Elevated error rate affecting check creation in EU region
Incident Report for Onfido
Postmortem

Summary

On 18th of Jan 2022, the public API deployed in EU cluster experienced degraded performances between 09:50 UTC and 9:56 UTC, and became unavailable between 09:56 UTC and 10:13 UTC.

During unavailability, new requests for any type of checks weren't accepted, and on-going checks may have experienced increased TAT.

The incident was due to a Database outage. No data was lost during the incident.

Below a table with the TaT percentiles from 9:00 UTC to 11:00 UTC 18th Jan 2022.
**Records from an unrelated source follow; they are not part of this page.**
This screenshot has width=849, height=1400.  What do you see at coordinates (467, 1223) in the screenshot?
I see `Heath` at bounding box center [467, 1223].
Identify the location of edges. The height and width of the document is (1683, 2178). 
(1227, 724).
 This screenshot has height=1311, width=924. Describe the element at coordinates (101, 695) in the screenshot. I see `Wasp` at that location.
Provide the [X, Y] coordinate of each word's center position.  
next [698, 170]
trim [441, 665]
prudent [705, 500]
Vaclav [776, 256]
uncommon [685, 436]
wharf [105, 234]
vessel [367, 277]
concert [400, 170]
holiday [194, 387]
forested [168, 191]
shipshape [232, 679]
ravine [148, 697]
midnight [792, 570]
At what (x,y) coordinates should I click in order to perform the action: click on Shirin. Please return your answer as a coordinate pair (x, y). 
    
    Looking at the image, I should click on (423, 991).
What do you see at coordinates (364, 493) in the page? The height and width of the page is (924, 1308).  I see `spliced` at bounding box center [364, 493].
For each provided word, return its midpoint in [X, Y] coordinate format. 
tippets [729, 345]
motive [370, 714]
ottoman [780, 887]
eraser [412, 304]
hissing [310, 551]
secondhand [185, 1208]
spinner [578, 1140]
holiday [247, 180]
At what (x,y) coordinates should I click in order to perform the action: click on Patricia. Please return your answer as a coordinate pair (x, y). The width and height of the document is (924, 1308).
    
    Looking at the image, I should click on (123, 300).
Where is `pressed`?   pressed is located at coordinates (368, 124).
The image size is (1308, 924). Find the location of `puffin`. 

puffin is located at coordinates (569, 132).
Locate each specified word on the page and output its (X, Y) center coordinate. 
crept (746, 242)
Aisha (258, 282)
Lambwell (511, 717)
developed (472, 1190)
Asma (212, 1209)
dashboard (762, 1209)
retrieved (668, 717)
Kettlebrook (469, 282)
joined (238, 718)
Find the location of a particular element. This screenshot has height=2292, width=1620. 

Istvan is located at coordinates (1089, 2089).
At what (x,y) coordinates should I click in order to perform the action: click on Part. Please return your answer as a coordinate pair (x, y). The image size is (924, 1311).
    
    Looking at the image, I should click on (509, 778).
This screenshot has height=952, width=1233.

Report type TaT p99 (minutes) TaT p95 (minutes) TaT p50 (minutes)
Right To Work Report 68.5 53.8 1.3
Proof Of Address Report 34.2 33.7 9.8
Document Report 32.4 18.6 1.8
Facial Similarity Report  7.1 2.0 0.1
Watchlist Report 0.2 0.1 0.0
Known Faces Report 0.1 0.1 0.1

Root Causes

The Database infrastructure wasn't available, due to a scheduled change in a DB schema conflicting with a DB replication job. The adopted locking scheme caused the Database to queue indefinitely all DB schema update, and all subsequent read/write transactions. As a result, the system correctly completed operations submitted before the DB schema update, and didn't process the following ones.

Timeline

  • 09:50 UTC: The migration job was triggered.
  • 09:54 UTC: An alert was raised for the EU dashboard being down.
  • 09:55 UTC: We found that one of the main table in our database was locked.
  • 09:58 UTC: We start to investigate where the lock comes from.
  • 10:05 UTC: We found the query locking the table.
  • 10:10 UTC: We stop the job running the query.
  • 10:13 UTC: Traffic recovers back to normal.

Remedies

We implemented and deployed additional controls in the release of DB schema updates, to ensure a maximum time budget for such operations. In case the operation cannot complete successfully in a short period of time, the change won't be applied to production environment, to enable the development team to resolve and address conflicting simultaneous operations.

Posted Jan 28, 2022 - 14:54 UTC

Resolved
This issue is now resolved:

Elevated error rate affecting check creation in EU region.

We take a lot of pride in running a robust, reliable service and we're working hard to make sure this does not happen again. A detailed postmortem will follow once we've concluded our investigation.
Posted Jan 18, 2022 - 10:43 UTC
Update
We have implemented a fix for this issue, we are experiencing higher turn around time.

We are monitoring closely to make sure issue has been resolved and everything is working as expected. Please bear with us while we get back on our feet and we appreciate your patience during this incident.

We will provide an update at 10:45 UTC
Posted Jan 18, 2022 - 10:30 UTC
Monitoring
We have implemented a fix for this issue.

We are monitoring closely to make sure issue has been resolved and everything is working as expected. Please bear with us while we get back on our feet and we appreciate your patience during this incident.
Posted Jan 18, 2022 - 10:15 UTC
Investigating
We're currently experiencing elevated error rates impacting check creation, affecting all clients in EU region.

We will provide an update at 10:15 UTC
Posted Jan 18, 2022 - 10:05 UTC
This incident affected: Europe (onfido.com) (API, Dashboard, Document Verification, Facial Similarity, Watchlist, Identity Enhanced, Right To Work).